• [Instructions to follow]: Your task is to copy every record exactly.
#### Stored data ####
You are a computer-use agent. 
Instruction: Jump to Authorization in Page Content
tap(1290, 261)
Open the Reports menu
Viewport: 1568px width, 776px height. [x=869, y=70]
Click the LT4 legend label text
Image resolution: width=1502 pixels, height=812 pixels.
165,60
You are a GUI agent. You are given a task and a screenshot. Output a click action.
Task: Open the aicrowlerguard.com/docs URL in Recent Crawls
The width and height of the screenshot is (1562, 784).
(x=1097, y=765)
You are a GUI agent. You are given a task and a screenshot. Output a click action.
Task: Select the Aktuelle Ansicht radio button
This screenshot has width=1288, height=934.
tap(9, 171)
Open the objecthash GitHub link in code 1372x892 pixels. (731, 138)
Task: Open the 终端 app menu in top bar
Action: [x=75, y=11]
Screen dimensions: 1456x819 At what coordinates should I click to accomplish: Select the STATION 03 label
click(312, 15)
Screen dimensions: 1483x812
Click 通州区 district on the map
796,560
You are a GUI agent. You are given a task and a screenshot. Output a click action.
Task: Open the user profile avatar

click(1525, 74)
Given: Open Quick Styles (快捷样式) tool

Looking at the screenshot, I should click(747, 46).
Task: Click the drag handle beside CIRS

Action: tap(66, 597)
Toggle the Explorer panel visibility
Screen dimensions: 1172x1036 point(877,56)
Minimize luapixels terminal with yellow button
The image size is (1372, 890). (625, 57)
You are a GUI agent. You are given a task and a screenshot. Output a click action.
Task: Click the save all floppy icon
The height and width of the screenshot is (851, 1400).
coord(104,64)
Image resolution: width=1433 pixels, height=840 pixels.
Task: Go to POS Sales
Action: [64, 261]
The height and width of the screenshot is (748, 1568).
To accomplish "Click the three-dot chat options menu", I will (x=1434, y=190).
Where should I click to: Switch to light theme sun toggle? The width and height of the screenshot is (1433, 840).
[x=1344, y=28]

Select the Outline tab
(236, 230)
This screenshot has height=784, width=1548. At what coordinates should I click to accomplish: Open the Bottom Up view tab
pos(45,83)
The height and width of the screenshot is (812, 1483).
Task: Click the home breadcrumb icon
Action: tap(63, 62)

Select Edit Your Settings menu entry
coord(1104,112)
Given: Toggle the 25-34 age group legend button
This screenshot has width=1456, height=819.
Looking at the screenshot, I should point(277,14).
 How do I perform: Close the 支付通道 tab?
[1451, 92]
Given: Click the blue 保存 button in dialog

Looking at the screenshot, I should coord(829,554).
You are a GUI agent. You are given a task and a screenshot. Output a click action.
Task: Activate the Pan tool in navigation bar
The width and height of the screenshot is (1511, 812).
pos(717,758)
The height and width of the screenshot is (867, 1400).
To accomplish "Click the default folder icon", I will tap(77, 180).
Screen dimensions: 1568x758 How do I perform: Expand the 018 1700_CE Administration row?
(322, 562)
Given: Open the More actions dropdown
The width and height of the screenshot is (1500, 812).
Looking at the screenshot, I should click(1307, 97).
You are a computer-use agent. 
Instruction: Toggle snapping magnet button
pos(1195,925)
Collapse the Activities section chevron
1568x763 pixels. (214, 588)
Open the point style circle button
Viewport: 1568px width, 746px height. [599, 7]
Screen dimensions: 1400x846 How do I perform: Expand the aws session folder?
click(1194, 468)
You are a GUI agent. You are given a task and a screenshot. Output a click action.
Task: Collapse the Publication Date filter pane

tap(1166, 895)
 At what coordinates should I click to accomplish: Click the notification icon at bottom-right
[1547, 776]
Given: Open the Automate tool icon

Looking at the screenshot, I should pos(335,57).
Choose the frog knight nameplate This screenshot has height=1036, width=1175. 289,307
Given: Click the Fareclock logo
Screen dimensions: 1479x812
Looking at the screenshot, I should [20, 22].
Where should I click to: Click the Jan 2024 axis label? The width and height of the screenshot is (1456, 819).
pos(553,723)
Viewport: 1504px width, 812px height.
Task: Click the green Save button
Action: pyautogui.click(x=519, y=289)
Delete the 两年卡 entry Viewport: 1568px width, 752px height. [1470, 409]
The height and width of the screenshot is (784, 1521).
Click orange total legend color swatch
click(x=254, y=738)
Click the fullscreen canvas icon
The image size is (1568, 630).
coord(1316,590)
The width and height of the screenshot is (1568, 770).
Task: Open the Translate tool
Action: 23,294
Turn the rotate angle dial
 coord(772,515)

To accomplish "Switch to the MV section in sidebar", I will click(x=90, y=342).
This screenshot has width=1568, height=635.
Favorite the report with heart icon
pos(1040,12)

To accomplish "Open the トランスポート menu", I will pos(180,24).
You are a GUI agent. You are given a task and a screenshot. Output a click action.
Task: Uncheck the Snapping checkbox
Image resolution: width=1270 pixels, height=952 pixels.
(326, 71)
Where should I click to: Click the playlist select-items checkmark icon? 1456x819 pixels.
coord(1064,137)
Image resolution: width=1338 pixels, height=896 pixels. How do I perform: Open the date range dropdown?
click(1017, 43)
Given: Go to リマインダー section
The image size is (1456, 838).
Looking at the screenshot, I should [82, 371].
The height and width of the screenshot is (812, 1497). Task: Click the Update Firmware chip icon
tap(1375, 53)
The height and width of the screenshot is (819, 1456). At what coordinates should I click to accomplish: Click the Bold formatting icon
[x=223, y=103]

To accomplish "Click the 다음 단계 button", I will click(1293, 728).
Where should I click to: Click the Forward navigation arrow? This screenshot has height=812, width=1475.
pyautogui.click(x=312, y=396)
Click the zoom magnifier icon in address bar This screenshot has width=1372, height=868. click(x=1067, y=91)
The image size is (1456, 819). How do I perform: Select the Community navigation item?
####
• [Response area]:
You are a computer-use agent. 
Instruction: Jump to Authorization in Page Content
tap(1290, 261)
Open the Reports menu
Viewport: 1568px width, 776px height. [x=869, y=70]
Click the LT4 legend label text
Image resolution: width=1502 pixels, height=812 pixels.
165,60
You are a GUI agent. You are given a task and a screenshot. Output a click action.
Task: Open the aicrowlerguard.com/docs URL in Recent Crawls
The width and height of the screenshot is (1562, 784).
(x=1097, y=765)
You are a GUI agent. You are given a task and a screenshot. Output a click action.
Task: Select the Aktuelle Ansicht radio button
This screenshot has width=1288, height=934.
tap(9, 171)
Open the objecthash GitHub link in code 1372x892 pixels. (731, 138)
Task: Open the 终端 app menu in top bar
Action: [x=75, y=11]
Screen dimensions: 1456x819 At what coordinates should I click to accomplish: Select the STATION 03 label
click(312, 15)
Screen dimensions: 1483x812
Click 通州区 district on the map
796,560
You are a GUI agent. You are given a task and a screenshot. Output a click action.
Task: Open the user profile avatar

click(1525, 74)
Given: Open Quick Styles (快捷样式) tool

Looking at the screenshot, I should click(747, 46).
Task: Click the drag handle beside CIRS

Action: tap(66, 597)
Toggle the Explorer panel visibility
Screen dimensions: 1172x1036 point(877,56)
Minimize luapixels terminal with yellow button
The image size is (1372, 890). (625, 57)
You are a GUI agent. You are given a task and a screenshot. Output a click action.
Task: Click the save all floppy icon
The height and width of the screenshot is (851, 1400).
coord(104,64)
Image resolution: width=1433 pixels, height=840 pixels.
Task: Go to POS Sales
Action: [64, 261]
The height and width of the screenshot is (748, 1568).
To accomplish "Click the three-dot chat options menu", I will (x=1434, y=190).
Where should I click to: Switch to light theme sun toggle? The width and height of the screenshot is (1433, 840).
[x=1344, y=28]

Select the Outline tab
(236, 230)
This screenshot has height=784, width=1548. At what coordinates should I click to accomplish: Open the Bottom Up view tab
pos(45,83)
The height and width of the screenshot is (812, 1483).
Task: Click the home breadcrumb icon
Action: tap(63, 62)

Select Edit Your Settings menu entry
coord(1104,112)
Given: Toggle the 25-34 age group legend button
This screenshot has width=1456, height=819.
Looking at the screenshot, I should point(277,14).
 How do I perform: Close the 支付通道 tab?
[1451, 92]
Given: Click the blue 保存 button in dialog

Looking at the screenshot, I should coord(829,554).
You are a GUI agent. You are given a task and a screenshot. Output a click action.
Task: Activate the Pan tool in navigation bar
The width and height of the screenshot is (1511, 812).
pos(717,758)
The height and width of the screenshot is (867, 1400).
To accomplish "Click the default folder icon", I will tap(77, 180).
Screen dimensions: 1568x758 How do I perform: Expand the 018 1700_CE Administration row?
(322, 562)
Given: Open the More actions dropdown
The width and height of the screenshot is (1500, 812).
Looking at the screenshot, I should click(1307, 97).
You are a computer-use agent. 
Instruction: Toggle snapping magnet button
pos(1195,925)
Collapse the Activities section chevron
1568x763 pixels. (214, 588)
Open the point style circle button
Viewport: 1568px width, 746px height. [599, 7]
Screen dimensions: 1400x846 How do I perform: Expand the aws session folder?
click(1194, 468)
You are a GUI agent. You are given a task and a screenshot. Output a click action.
Task: Collapse the Publication Date filter pane

tap(1166, 895)
 At what coordinates should I click to accomplish: Click the notification icon at bottom-right
[1547, 776]
Given: Open the Automate tool icon

Looking at the screenshot, I should pos(335,57).
Choose the frog knight nameplate This screenshot has height=1036, width=1175. 289,307
Given: Click the Fareclock logo
Screen dimensions: 1479x812
Looking at the screenshot, I should [20, 22].
Where should I click to: Click the Jan 2024 axis label? The width and height of the screenshot is (1456, 819).
pos(553,723)
Viewport: 1504px width, 812px height.
Task: Click the green Save button
Action: pyautogui.click(x=519, y=289)
Delete the 两年卡 entry Viewport: 1568px width, 752px height. [1470, 409]
The height and width of the screenshot is (784, 1521).
Click orange total legend color swatch
click(x=254, y=738)
Click the fullscreen canvas icon
The image size is (1568, 630).
coord(1316,590)
The width and height of the screenshot is (1568, 770).
Task: Open the Translate tool
Action: 23,294
Turn the rotate angle dial
 coord(772,515)

To accomplish "Switch to the MV section in sidebar", I will click(x=90, y=342).
This screenshot has width=1568, height=635.
Favorite the report with heart icon
pos(1040,12)

To accomplish "Open the トランスポート menu", I will pos(180,24).
You are a GUI agent. You are given a task and a screenshot. Output a click action.
Task: Uncheck the Snapping checkbox
Image resolution: width=1270 pixels, height=952 pixels.
(326, 71)
Where should I click to: Click the playlist select-items checkmark icon? 1456x819 pixels.
coord(1064,137)
Image resolution: width=1338 pixels, height=896 pixels. How do I perform: Open the date range dropdown?
click(1017, 43)
Given: Go to リマインダー section
The image size is (1456, 838).
Looking at the screenshot, I should [82, 371].
The height and width of the screenshot is (812, 1497). Task: Click the Update Firmware chip icon
tap(1375, 53)
The height and width of the screenshot is (819, 1456). At what coordinates should I click to accomplish: Click the Bold formatting icon
[x=223, y=103]

To accomplish "Click the 다음 단계 button", I will click(1293, 728).
Where should I click to: Click the Forward navigation arrow? This screenshot has height=812, width=1475.
pyautogui.click(x=312, y=396)
Click the zoom magnifier icon in address bar This screenshot has width=1372, height=868. click(x=1067, y=91)
The image size is (1456, 819). How do I perform: Select the Community navigation item?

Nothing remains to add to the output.